──────── Data under study

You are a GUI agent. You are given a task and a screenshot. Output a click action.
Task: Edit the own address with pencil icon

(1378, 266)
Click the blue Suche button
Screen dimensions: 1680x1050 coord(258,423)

────────────────
──────── Data under study

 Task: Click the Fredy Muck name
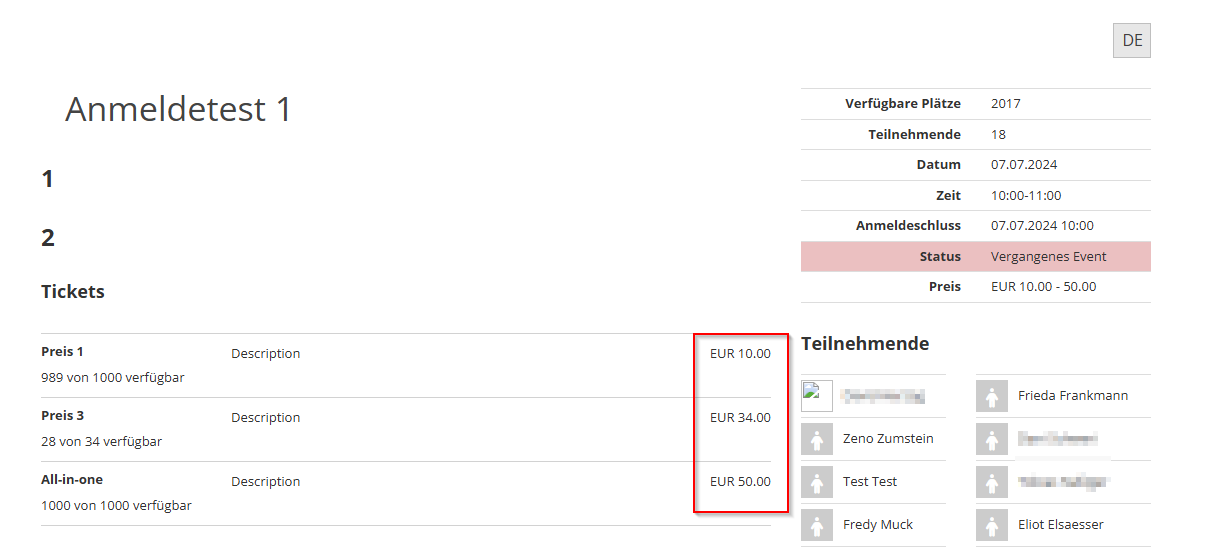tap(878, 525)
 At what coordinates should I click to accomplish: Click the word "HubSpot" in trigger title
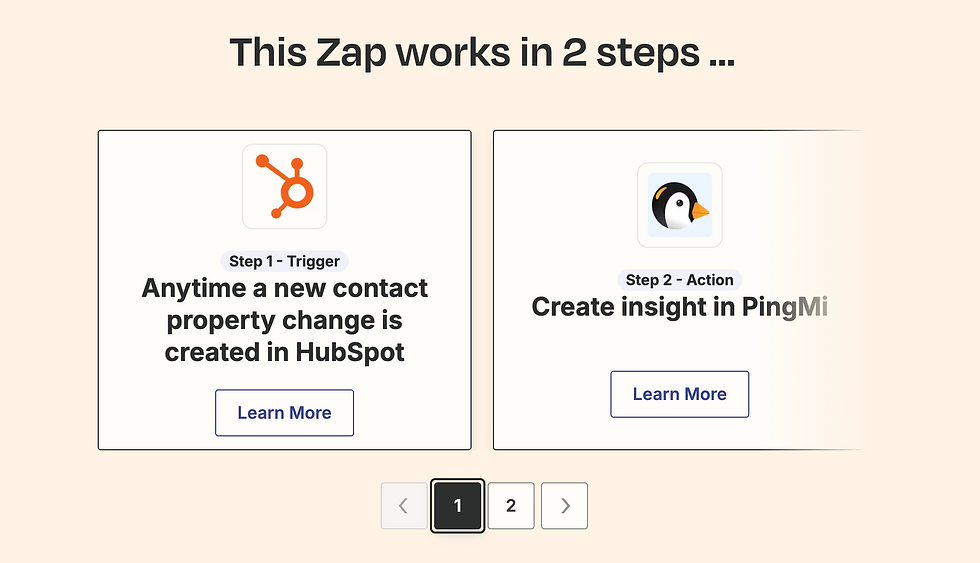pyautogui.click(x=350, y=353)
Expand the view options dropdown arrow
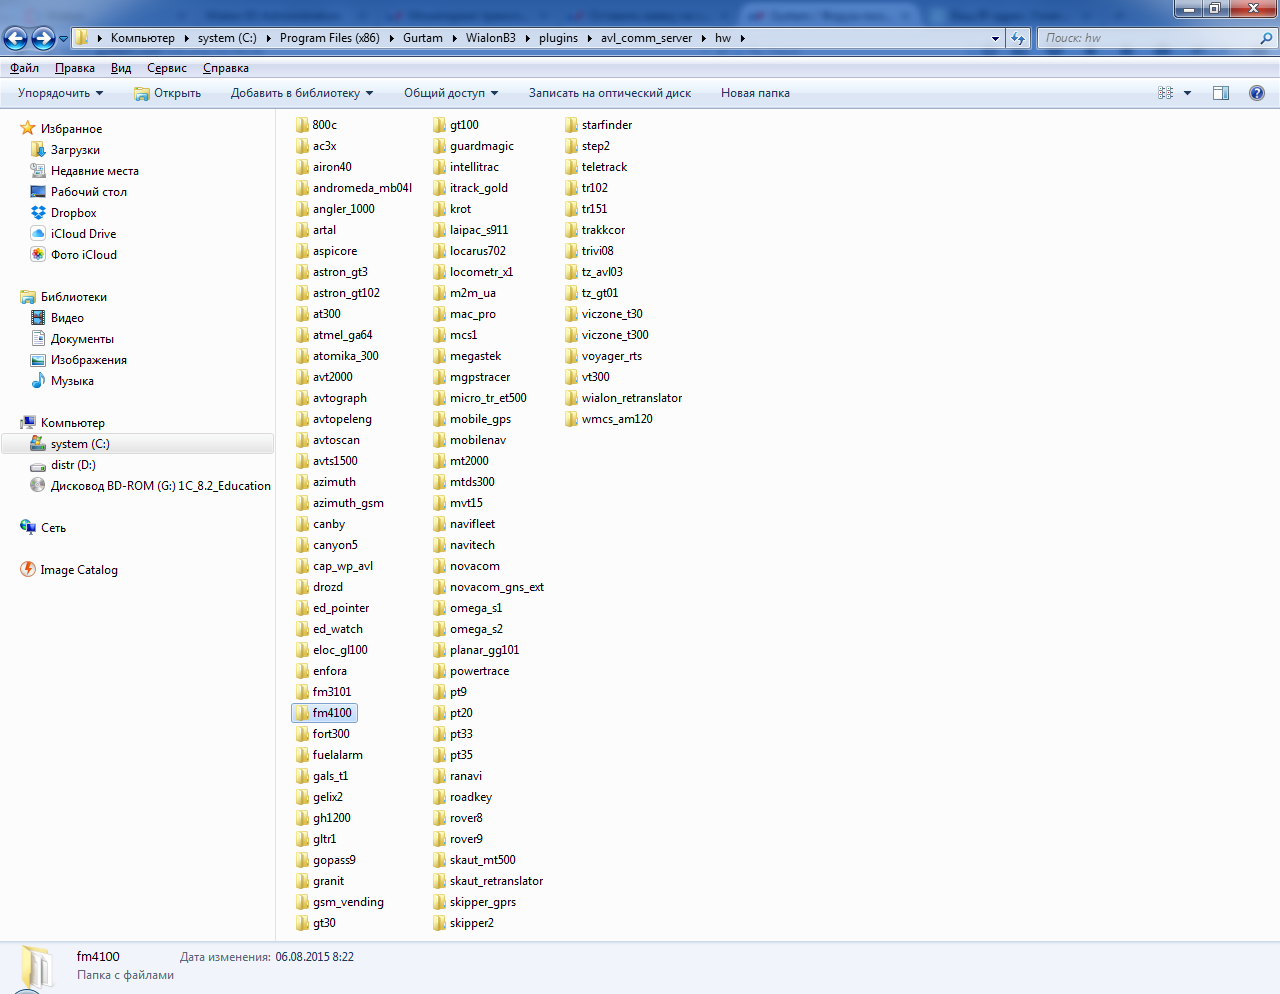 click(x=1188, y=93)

────────────────
──────── Data under study

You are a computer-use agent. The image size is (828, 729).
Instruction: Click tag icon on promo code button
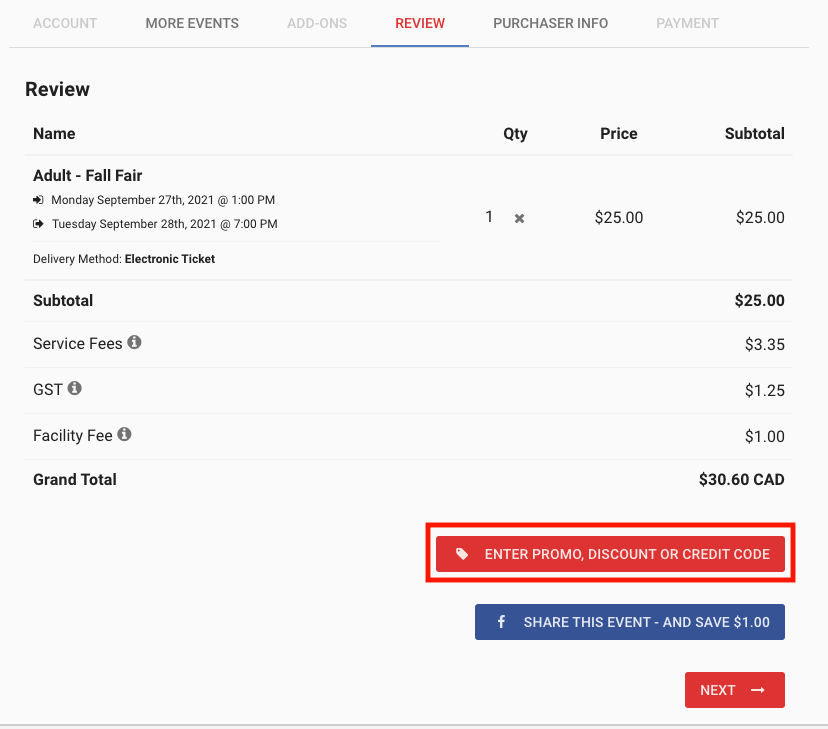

────────────────

» **Task statement**
Copy out only the lines of the records above from the one with "You are a computer-use" through the one with "Instruction: Click tag", exactly as they stand, both included.

» **Answer section**
You are a computer-use agent. The image size is (828, 729).
Instruction: Click tag icon on promo code button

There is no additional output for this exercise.